Filter the records for "envelope" and keep each line that has it.

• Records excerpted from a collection
══════════════════════════════

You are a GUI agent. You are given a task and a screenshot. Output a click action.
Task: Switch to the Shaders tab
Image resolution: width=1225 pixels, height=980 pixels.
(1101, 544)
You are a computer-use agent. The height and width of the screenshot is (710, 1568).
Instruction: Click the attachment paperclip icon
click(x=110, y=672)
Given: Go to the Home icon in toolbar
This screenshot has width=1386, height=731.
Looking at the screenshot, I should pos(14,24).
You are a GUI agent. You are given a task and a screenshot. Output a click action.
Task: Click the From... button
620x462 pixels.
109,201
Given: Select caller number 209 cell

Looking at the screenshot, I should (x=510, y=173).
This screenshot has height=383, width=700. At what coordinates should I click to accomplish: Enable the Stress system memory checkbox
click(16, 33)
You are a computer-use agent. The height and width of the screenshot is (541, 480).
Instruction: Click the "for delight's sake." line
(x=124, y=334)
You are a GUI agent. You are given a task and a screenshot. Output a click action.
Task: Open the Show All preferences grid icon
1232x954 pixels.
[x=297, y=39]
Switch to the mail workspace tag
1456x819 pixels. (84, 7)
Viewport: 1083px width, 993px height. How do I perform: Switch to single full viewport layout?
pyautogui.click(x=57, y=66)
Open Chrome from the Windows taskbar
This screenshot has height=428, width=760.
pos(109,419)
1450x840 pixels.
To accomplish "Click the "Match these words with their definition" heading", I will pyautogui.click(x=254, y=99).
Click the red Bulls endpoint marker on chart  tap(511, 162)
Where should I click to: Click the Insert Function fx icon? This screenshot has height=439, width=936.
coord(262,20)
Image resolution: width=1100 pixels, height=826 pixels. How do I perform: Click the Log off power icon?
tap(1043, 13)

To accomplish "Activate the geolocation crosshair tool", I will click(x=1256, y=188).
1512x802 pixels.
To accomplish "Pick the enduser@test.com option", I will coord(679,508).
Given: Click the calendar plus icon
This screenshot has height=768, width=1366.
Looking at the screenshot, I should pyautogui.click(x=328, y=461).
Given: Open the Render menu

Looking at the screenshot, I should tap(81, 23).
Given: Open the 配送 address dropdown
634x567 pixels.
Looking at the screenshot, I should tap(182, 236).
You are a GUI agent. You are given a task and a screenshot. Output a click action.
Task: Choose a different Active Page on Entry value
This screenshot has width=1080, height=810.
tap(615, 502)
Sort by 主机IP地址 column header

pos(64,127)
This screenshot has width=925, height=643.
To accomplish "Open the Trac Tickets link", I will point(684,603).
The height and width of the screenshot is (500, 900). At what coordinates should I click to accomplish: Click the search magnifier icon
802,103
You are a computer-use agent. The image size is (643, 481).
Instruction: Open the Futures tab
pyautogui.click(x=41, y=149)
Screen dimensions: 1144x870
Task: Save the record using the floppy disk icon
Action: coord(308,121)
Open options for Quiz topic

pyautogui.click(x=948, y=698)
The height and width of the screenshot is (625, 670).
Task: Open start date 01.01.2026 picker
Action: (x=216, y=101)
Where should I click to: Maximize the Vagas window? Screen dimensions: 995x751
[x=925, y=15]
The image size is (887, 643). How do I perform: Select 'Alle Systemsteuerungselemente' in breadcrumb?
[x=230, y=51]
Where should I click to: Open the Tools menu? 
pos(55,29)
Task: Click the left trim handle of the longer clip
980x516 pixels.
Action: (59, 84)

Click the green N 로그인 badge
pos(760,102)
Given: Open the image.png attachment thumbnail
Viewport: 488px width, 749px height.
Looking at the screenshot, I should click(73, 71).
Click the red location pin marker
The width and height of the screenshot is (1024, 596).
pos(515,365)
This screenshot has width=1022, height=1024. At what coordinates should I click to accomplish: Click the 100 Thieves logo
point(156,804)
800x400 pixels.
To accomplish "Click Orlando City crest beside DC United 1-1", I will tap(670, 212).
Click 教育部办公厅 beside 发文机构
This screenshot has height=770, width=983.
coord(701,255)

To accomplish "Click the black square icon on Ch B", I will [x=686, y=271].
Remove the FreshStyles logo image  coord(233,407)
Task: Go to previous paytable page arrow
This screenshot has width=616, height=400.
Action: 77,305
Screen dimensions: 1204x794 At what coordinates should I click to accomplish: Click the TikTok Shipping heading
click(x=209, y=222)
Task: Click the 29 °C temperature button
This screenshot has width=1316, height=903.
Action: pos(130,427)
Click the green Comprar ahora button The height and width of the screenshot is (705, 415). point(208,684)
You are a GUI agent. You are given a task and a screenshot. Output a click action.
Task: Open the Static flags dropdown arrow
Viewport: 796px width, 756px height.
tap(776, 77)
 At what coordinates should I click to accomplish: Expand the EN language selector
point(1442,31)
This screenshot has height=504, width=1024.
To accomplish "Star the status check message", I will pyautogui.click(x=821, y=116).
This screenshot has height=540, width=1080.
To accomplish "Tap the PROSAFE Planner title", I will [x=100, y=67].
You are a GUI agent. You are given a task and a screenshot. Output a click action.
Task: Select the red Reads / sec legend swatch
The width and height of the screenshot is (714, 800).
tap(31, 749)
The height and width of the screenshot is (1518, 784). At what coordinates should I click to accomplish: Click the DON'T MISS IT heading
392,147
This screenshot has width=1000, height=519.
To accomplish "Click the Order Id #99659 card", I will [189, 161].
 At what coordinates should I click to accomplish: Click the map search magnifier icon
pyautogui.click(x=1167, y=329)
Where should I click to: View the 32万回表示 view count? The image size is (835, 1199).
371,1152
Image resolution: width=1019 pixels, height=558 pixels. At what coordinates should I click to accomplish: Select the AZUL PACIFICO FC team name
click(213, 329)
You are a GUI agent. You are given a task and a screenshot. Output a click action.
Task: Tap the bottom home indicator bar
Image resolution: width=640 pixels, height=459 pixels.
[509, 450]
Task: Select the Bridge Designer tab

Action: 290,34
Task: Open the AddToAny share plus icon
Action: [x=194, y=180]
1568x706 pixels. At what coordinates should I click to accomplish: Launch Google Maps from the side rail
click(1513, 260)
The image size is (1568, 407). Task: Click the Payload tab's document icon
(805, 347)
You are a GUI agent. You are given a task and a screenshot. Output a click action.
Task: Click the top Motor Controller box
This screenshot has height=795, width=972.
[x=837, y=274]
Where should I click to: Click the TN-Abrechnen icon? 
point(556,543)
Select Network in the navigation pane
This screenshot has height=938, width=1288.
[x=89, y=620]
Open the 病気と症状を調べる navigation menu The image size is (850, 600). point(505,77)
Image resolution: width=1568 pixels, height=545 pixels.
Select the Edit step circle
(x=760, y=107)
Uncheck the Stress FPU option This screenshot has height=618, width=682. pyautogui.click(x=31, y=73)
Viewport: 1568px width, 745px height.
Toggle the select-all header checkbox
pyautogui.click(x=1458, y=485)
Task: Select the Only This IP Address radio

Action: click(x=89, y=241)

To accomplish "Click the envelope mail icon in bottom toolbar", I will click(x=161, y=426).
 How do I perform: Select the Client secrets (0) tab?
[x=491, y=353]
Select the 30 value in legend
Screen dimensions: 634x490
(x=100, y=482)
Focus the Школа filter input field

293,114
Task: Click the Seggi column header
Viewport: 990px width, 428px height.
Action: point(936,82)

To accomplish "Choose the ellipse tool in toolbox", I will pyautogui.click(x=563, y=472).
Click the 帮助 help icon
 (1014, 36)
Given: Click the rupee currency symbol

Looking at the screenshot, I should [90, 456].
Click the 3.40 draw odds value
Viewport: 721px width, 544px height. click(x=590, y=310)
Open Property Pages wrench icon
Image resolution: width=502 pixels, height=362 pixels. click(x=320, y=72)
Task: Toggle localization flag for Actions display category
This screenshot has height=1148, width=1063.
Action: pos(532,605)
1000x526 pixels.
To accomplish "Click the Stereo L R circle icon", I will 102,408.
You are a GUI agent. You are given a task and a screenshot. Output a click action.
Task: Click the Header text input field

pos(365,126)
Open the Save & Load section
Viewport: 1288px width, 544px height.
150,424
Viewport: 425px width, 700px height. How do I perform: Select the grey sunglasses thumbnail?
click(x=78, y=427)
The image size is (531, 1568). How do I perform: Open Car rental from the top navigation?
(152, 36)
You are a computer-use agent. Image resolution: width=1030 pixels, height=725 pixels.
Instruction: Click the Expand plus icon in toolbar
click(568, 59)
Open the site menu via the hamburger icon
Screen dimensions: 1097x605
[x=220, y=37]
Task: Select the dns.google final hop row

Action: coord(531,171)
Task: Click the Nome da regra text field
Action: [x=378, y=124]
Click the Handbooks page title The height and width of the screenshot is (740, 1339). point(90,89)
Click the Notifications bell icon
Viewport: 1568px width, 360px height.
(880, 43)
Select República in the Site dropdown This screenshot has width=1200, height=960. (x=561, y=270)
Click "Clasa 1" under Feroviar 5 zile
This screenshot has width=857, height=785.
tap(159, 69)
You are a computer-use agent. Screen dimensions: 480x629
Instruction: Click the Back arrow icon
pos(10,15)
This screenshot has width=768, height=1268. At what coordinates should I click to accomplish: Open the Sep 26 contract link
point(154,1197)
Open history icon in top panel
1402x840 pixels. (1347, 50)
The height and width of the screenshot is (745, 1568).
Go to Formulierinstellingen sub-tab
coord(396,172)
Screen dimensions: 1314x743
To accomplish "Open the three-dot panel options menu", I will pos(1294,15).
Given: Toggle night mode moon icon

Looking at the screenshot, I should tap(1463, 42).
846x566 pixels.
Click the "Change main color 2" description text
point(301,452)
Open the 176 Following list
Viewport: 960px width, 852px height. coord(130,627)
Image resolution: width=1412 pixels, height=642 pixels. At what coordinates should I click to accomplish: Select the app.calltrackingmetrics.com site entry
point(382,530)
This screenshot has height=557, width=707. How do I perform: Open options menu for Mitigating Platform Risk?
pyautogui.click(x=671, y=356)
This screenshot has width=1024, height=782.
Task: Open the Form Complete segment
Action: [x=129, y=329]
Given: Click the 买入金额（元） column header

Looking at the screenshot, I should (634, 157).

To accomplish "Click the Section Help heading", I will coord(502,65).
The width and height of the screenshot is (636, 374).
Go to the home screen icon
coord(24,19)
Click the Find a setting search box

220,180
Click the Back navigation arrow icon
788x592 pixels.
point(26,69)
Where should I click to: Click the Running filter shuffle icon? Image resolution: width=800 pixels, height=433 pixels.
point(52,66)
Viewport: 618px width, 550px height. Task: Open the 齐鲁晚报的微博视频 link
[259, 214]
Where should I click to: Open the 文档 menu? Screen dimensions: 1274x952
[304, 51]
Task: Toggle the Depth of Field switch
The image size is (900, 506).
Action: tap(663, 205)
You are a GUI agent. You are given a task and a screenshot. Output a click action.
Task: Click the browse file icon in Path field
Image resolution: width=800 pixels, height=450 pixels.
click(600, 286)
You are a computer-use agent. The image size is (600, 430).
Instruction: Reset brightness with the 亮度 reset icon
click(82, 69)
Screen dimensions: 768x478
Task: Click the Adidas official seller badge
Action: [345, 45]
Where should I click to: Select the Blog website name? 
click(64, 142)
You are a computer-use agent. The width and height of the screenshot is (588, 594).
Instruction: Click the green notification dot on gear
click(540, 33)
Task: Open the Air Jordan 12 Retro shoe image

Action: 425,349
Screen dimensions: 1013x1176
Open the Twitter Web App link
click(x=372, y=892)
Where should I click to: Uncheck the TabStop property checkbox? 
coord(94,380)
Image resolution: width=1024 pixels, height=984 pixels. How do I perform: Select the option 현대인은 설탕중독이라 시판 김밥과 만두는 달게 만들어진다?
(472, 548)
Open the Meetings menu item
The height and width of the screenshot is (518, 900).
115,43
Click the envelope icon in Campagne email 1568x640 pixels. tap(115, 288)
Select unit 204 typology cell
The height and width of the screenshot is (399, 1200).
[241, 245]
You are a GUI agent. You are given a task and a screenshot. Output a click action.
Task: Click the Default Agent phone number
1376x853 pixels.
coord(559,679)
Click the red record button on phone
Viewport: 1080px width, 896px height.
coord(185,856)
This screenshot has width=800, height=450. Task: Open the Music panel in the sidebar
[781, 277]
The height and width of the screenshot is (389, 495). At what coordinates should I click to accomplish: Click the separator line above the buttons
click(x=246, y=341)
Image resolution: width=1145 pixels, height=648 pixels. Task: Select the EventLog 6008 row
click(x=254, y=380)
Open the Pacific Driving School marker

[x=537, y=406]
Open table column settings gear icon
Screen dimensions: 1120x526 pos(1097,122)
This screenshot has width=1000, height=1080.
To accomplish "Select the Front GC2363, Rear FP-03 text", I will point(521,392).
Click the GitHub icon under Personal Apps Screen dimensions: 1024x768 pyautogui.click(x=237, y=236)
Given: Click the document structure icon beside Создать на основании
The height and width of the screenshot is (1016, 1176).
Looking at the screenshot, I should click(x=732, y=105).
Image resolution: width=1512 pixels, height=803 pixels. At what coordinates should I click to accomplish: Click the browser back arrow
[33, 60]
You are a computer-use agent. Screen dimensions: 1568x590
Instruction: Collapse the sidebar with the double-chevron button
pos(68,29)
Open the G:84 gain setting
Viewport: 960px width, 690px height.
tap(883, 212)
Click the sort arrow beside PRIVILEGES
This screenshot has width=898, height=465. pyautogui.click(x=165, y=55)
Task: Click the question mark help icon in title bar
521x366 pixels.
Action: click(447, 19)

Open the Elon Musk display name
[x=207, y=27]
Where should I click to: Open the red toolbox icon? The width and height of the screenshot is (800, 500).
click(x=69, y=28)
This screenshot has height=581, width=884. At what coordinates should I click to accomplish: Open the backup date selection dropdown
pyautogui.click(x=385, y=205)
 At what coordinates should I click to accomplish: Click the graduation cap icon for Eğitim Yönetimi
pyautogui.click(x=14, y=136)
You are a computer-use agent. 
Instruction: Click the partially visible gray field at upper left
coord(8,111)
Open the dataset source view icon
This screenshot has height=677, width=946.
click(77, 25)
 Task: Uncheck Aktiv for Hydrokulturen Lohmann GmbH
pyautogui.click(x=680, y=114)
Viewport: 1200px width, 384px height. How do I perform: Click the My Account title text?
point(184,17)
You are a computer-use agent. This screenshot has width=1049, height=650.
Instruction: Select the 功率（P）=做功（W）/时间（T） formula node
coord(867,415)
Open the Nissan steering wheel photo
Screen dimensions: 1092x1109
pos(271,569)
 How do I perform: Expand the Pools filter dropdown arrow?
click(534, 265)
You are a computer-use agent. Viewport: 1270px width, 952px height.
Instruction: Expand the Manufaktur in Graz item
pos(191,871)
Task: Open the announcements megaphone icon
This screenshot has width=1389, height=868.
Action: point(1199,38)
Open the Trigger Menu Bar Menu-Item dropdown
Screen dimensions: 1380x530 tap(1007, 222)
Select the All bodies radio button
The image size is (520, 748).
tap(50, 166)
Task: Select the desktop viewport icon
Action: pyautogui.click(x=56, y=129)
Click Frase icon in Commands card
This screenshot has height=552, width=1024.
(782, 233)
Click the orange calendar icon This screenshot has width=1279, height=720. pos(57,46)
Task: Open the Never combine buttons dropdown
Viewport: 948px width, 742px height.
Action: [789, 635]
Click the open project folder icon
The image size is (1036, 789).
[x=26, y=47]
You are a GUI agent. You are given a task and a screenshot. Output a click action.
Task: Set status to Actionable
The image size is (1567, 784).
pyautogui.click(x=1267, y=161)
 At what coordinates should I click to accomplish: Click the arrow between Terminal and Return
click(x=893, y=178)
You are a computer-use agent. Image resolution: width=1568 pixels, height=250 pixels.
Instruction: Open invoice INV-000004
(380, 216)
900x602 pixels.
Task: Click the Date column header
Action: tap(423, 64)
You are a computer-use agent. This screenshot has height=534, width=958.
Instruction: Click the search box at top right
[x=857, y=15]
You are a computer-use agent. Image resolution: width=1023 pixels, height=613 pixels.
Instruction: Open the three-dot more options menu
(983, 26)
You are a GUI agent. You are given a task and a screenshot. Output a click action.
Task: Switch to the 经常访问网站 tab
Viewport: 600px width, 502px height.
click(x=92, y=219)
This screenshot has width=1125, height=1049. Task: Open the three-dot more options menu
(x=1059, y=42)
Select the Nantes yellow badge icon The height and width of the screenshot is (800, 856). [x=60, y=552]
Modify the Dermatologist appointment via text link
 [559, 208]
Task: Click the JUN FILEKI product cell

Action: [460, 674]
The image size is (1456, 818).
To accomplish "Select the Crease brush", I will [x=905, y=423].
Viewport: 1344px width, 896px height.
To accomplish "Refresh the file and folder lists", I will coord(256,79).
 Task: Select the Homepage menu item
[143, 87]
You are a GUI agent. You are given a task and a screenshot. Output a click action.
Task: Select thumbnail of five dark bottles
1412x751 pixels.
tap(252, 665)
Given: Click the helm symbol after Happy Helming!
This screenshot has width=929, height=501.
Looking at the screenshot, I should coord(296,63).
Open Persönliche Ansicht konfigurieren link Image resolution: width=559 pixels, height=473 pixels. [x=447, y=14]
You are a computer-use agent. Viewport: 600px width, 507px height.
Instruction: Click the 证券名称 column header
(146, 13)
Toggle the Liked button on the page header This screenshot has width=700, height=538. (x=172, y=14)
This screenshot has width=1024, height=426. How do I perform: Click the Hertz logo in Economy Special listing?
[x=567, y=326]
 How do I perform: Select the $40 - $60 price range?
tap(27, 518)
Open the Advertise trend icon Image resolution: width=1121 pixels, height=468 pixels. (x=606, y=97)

══════════════════════════════

• Reply to the task
To accomplish "Click the envelope mail icon in bottom toolbar", I will click(x=161, y=426).
Click the envelope icon in Campagne email 1568x640 pixels. tap(115, 288)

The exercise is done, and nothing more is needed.